> **Work to complete**
Print each record below character for character.

> **Task inputs**
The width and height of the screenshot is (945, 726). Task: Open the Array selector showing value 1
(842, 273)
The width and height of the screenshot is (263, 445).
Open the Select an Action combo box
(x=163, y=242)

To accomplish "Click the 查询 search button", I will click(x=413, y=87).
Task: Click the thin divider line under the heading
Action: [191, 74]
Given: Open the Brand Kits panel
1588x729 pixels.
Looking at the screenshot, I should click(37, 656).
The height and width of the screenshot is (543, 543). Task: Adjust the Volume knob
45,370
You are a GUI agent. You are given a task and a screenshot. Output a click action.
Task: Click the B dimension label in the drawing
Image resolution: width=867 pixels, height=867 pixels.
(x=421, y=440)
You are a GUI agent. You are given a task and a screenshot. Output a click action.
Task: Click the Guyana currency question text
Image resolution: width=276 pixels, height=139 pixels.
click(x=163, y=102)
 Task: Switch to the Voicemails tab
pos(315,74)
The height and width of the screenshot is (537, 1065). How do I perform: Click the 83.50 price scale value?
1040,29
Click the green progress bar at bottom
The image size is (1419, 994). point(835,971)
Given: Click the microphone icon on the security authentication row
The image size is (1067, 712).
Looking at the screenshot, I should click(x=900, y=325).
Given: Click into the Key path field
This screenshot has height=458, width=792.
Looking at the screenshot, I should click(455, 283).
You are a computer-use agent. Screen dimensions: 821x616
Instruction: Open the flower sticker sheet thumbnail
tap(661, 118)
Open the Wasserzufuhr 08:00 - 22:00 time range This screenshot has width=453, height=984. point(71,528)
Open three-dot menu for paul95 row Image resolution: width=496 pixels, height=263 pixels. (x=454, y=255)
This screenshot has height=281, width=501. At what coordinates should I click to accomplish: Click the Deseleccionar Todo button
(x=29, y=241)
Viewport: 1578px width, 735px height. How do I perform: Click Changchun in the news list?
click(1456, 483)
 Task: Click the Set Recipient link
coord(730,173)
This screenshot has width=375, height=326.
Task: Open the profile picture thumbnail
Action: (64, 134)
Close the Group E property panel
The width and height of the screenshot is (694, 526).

> **Solution below**
The width and height of the screenshot is (945, 726). Task: Open the Array selector showing value 1
(842, 273)
The width and height of the screenshot is (263, 445).
Open the Select an Action combo box
(x=163, y=242)

To accomplish "Click the 查询 search button", I will click(x=413, y=87).
Task: Click the thin divider line under the heading
Action: [191, 74]
Given: Open the Brand Kits panel
1588x729 pixels.
Looking at the screenshot, I should click(37, 656).
The height and width of the screenshot is (543, 543). Task: Adjust the Volume knob
45,370
You are a GUI agent. You are given a task and a screenshot. Output a click action.
Task: Click the B dimension label in the drawing
Image resolution: width=867 pixels, height=867 pixels.
(x=421, y=440)
You are a GUI agent. You are given a task and a screenshot. Output a click action.
Task: Click the Guyana currency question text
Image resolution: width=276 pixels, height=139 pixels.
click(x=163, y=102)
 Task: Switch to the Voicemails tab
pos(315,74)
The height and width of the screenshot is (537, 1065). How do I perform: Click the 83.50 price scale value?
1040,29
Click the green progress bar at bottom
The image size is (1419, 994). point(835,971)
Given: Click the microphone icon on the security authentication row
The image size is (1067, 712).
Looking at the screenshot, I should click(x=900, y=325).
Given: Click into the Key path field
This screenshot has height=458, width=792.
Looking at the screenshot, I should click(455, 283).
You are a computer-use agent. Screen dimensions: 821x616
Instruction: Open the flower sticker sheet thumbnail
tap(661, 118)
Open the Wasserzufuhr 08:00 - 22:00 time range This screenshot has width=453, height=984. point(71,528)
Open three-dot menu for paul95 row Image resolution: width=496 pixels, height=263 pixels. (x=454, y=255)
This screenshot has height=281, width=501. At what coordinates should I click to accomplish: Click the Deseleccionar Todo button
(x=29, y=241)
Viewport: 1578px width, 735px height. How do I perform: Click Changchun in the news list?
click(1456, 483)
 Task: Click the Set Recipient link
coord(730,173)
This screenshot has width=375, height=326.
Task: Open the profile picture thumbnail
Action: (64, 134)
Close the Group E property panel
The width and height of the screenshot is (694, 526).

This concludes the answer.